J: So this is how I think about recruitment from a user point of view. People get inundated with user testing requests, right, or user survey requests, and you generally hate them. Why do you hate them? It's because they treat you like a number. I get this lovely email from some platform I'm subscribed to and they're like hey we would love your feedback. I'm like I have so much feedback for you, I would love to give you my feedback and I click through and it's like please answer these three survey questions about things that are not things I care about. Or even like I get into like a one-on-one user test they want me to click on a bunch of stuff and tell them what I'm doing next and I'm like this is not the conversation I want to be having. And the fact is that people actually are dying to have conversations with businesses that are out there to help them and everyone has an opinion and everyone just wants to feel valued but most of how people get taught to do user testing today actively tries to treat users like a number because they're trying to be scientific. But we're not trying to be scientific, we're trying to be intimate here, so it actively makes you feel worse than average to go to a typical user test and get shoehorned through their anonymous process but you're offering something much, much cooler than that. You're like this is half an hour to an hour, I want to give you my undivided attention, no one but you and I want to listen and hear about how you think about things and just talk about your point of view and toss some ideas back and forth and work with you. And most people love that.
Pablo: This is awesome. That's great.
J: People are incentivized to user test for three reasons. The first is people love helping people. I always ask people to open a user recruitment request with just saying, can I ask you for a favor? The best way to build social capital for your company is to ask them to help you because they keep feeling good after they help you. Always say I just honestly need help from you, like I can't do this without you, I need your help. The second is being valued by you, demonstrating in your recruitment language that you're there to listen to them and really like receive their advice. People love giving advice and how often do you get to give advice to somebody who actually is going to listen to you? And then the last piece is exclusivity, the sense that there's something special about you and we're honored to be talking to you. It's not like we're trying to survey 2,000 people and you're going to be a dot on my graph, it's like I'm only talking to six people right now you're going to have your true territory in my brain.

= Records for locating displayed items =

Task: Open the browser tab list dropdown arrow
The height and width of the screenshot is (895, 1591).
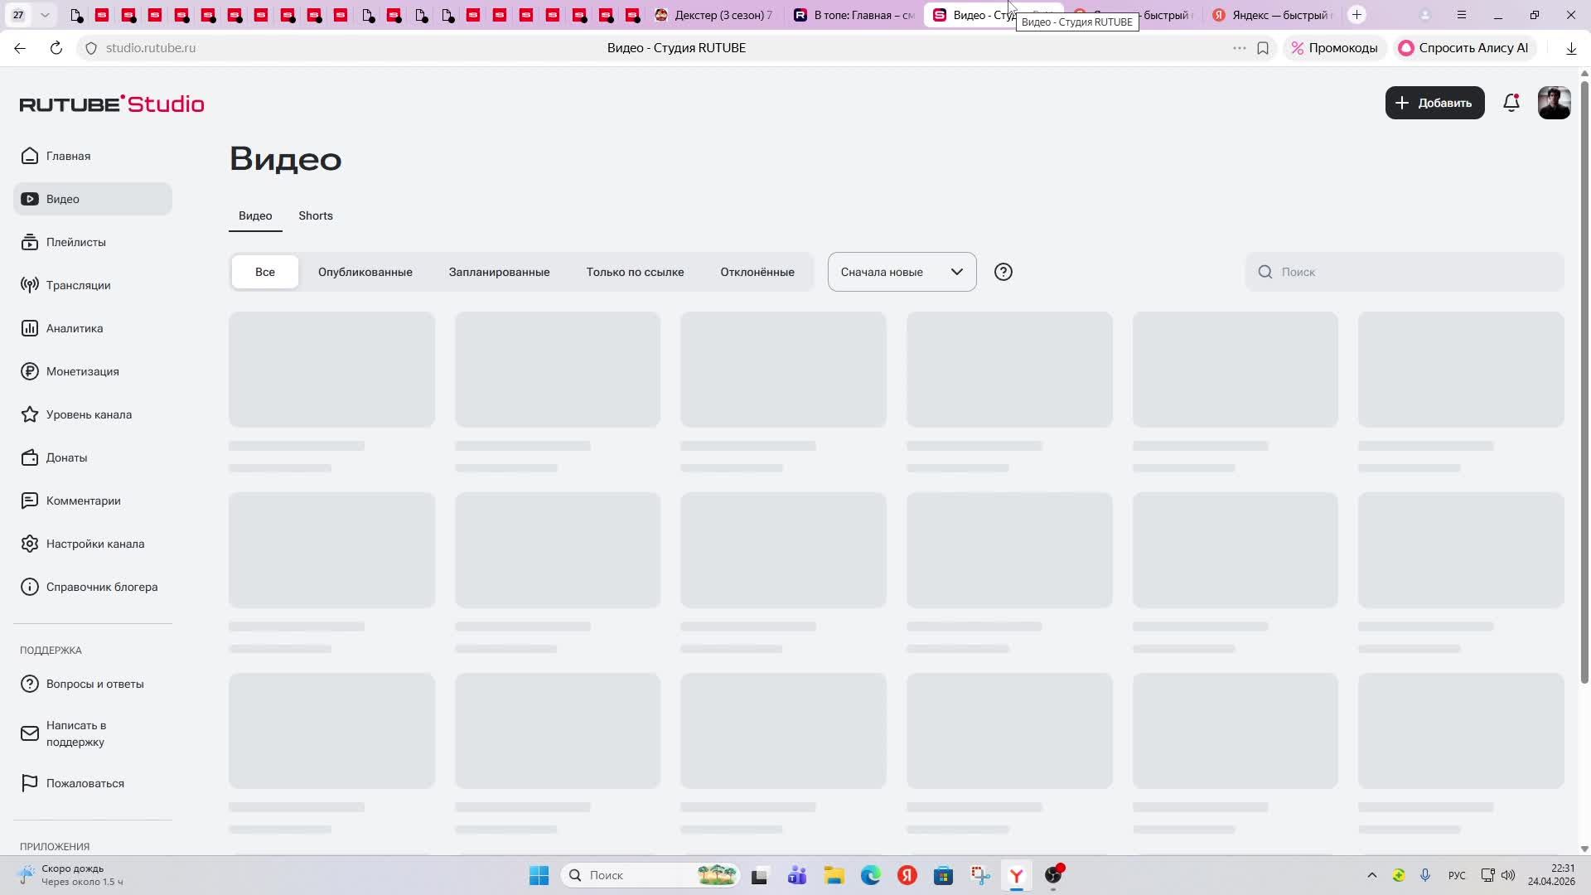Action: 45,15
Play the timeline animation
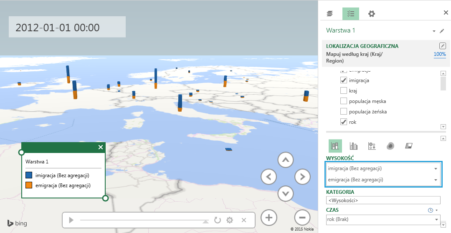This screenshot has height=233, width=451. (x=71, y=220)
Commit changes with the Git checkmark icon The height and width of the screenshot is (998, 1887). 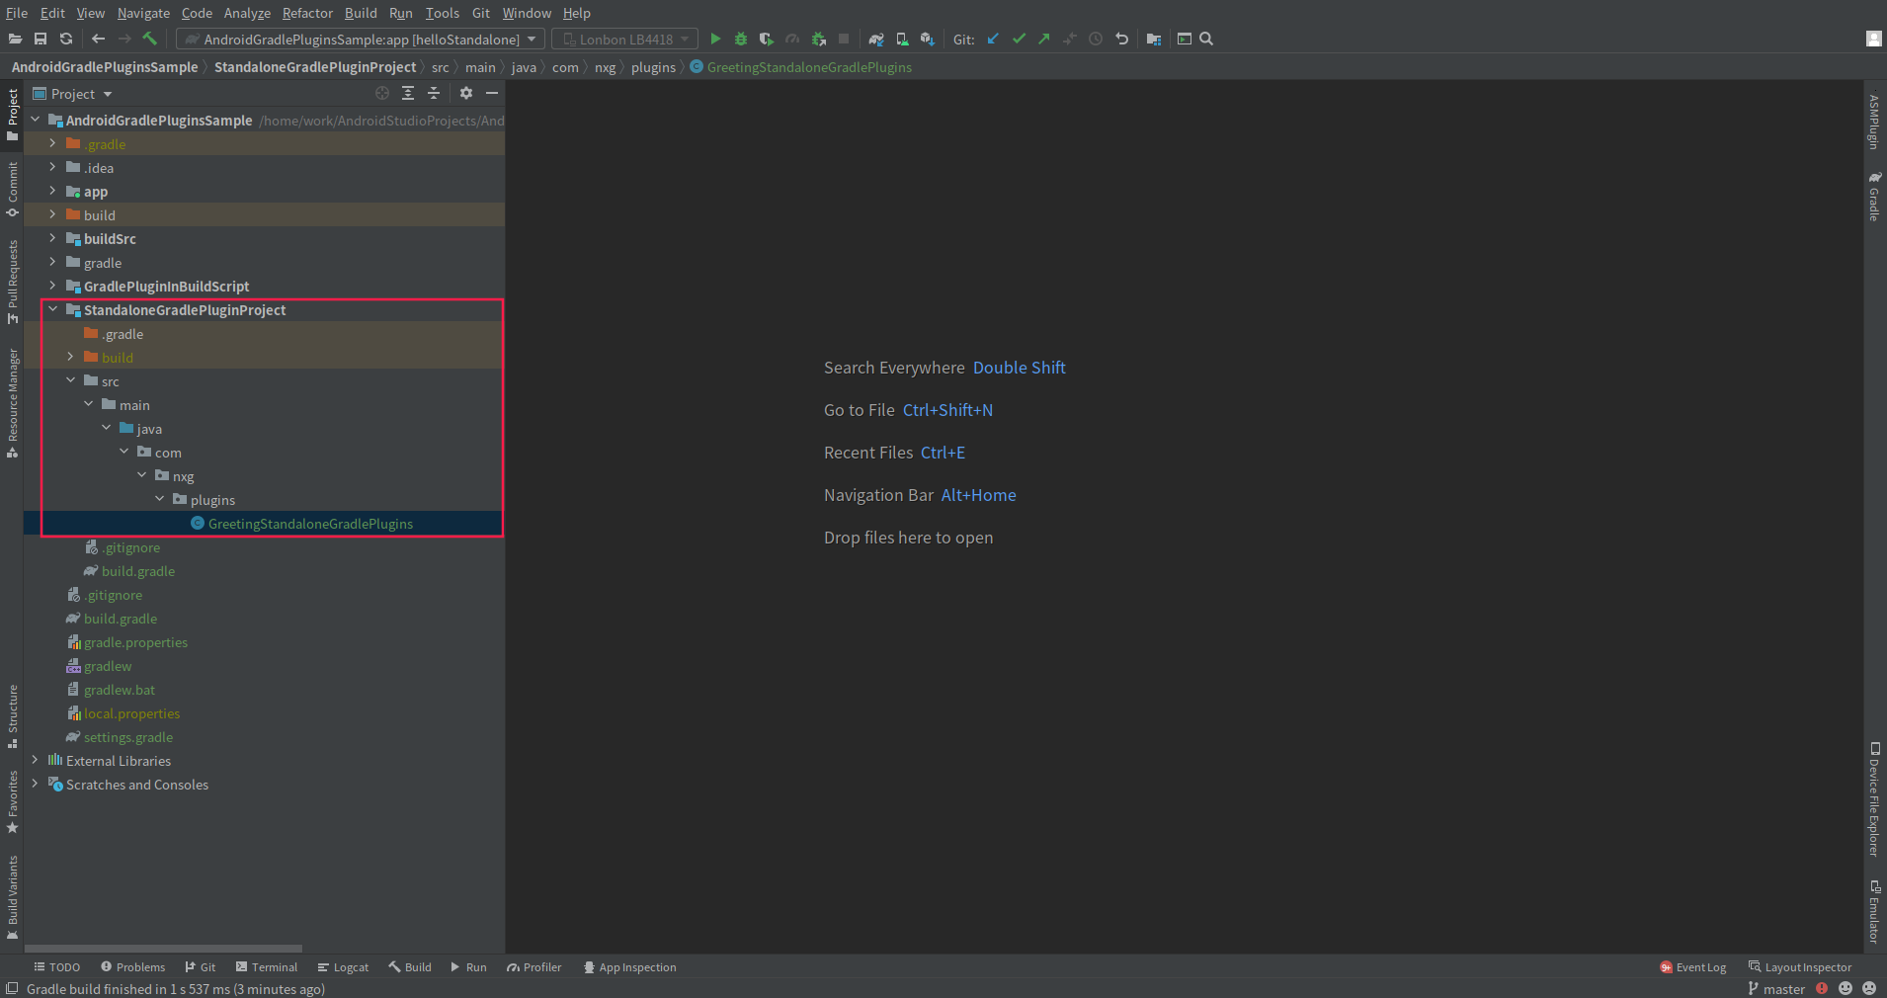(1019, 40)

= PROBLEM TO SOLVE =
Continue the conversation about recruiting users for testing, starting right after its final line.

= EXERCISE ANSWER =
Pablo: Connecting this with what you just said, J, one of the dangers some of my teams found out or one of the dangers that they would run into when they were running customer discovery interviews was that essentially they would take the opinion from randos that were not relevant, that really are not interested in the problem or the solution.
J: It’s okay to fire a user, right? Like when you're testing with consumers, about one in four consumers that you recruit to talk to is a dud. Like they turn out to just not be
able to be authentic or they give you endless advice about something you don't care about or they turn out not to be a qualified user. That's why you just pad a few extra users on your schedule. If you are having a user conversation and you're finding that it's not valuable, you don't have to keep having it. You just have 5 to 10 minutes of the conversation and go, hey, you know, that was super valuable, thank you so much for your time, I got what I needed, I really
appreciate it, bye. Right? And just don't spend the rest of your user test time on them.
Frances: I'll either put a blurb in the next newsletter or maybe just send out a plain text email.
J: I actually think the ladder would be more helpful because then it gets visibility on its own and you can do that social capital building in a way that, by the end of a newsletter, nobody's
ready to receive social capital.
Frances: Yeah, okay, this is scary. Like I used to send out plain text emails all the time at Awkward Essentials and they were the most, people loved them, it was super interesting, but I've done it and I did it with like 200k people, but I don't know, it's like, it's different, it's scary.
J: Pablo, you had said something earlier. I don't remember the exact wording of it but it's essentially like, what if I'm talking to users and they're not qualified, right? And the answer is like you just ask them. Right? And it's like, what if I'm imposing on them? Well, users are capable of consenting to having this conversation with you.
Pablo: Yeah, here here, certainly.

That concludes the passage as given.